[To be done]
Copy the rows below word for word, starting at the line containing "Given: Click blank" and running through the end of the rows. Leave the pictures out of your answer.

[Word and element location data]
((

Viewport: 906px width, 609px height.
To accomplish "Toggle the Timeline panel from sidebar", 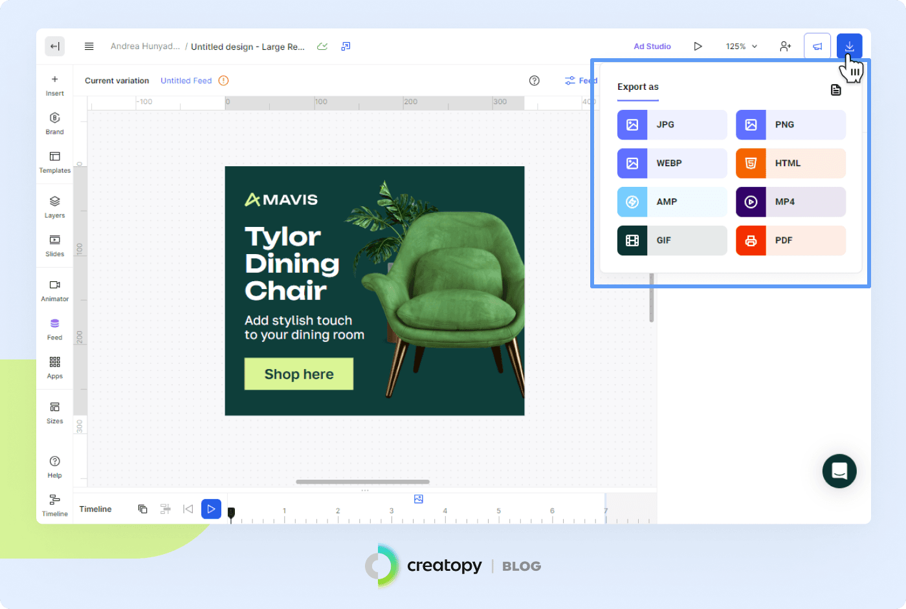I will (54, 504).
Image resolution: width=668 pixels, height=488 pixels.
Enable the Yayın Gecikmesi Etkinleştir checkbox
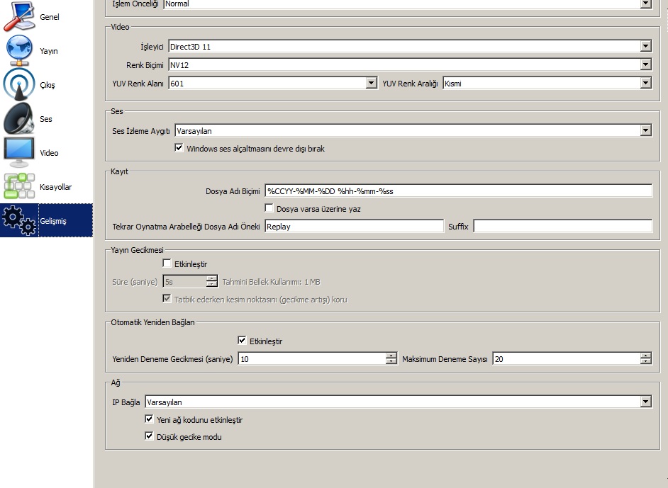[167, 263]
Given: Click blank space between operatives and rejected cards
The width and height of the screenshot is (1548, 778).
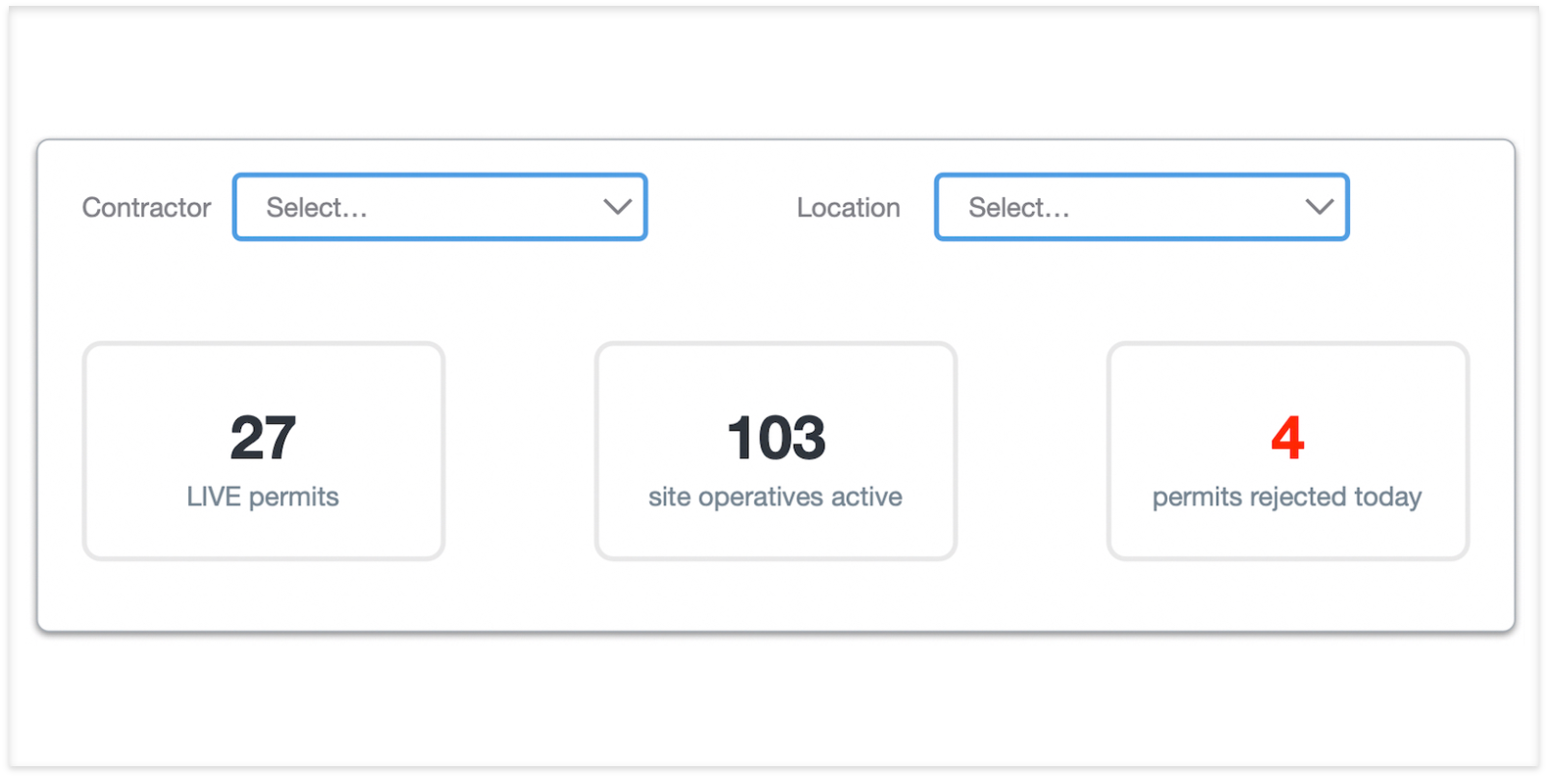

))

[Task solution]
Given: Click blank space between operatives and rejected cards
The width and height of the screenshot is (1548, 778).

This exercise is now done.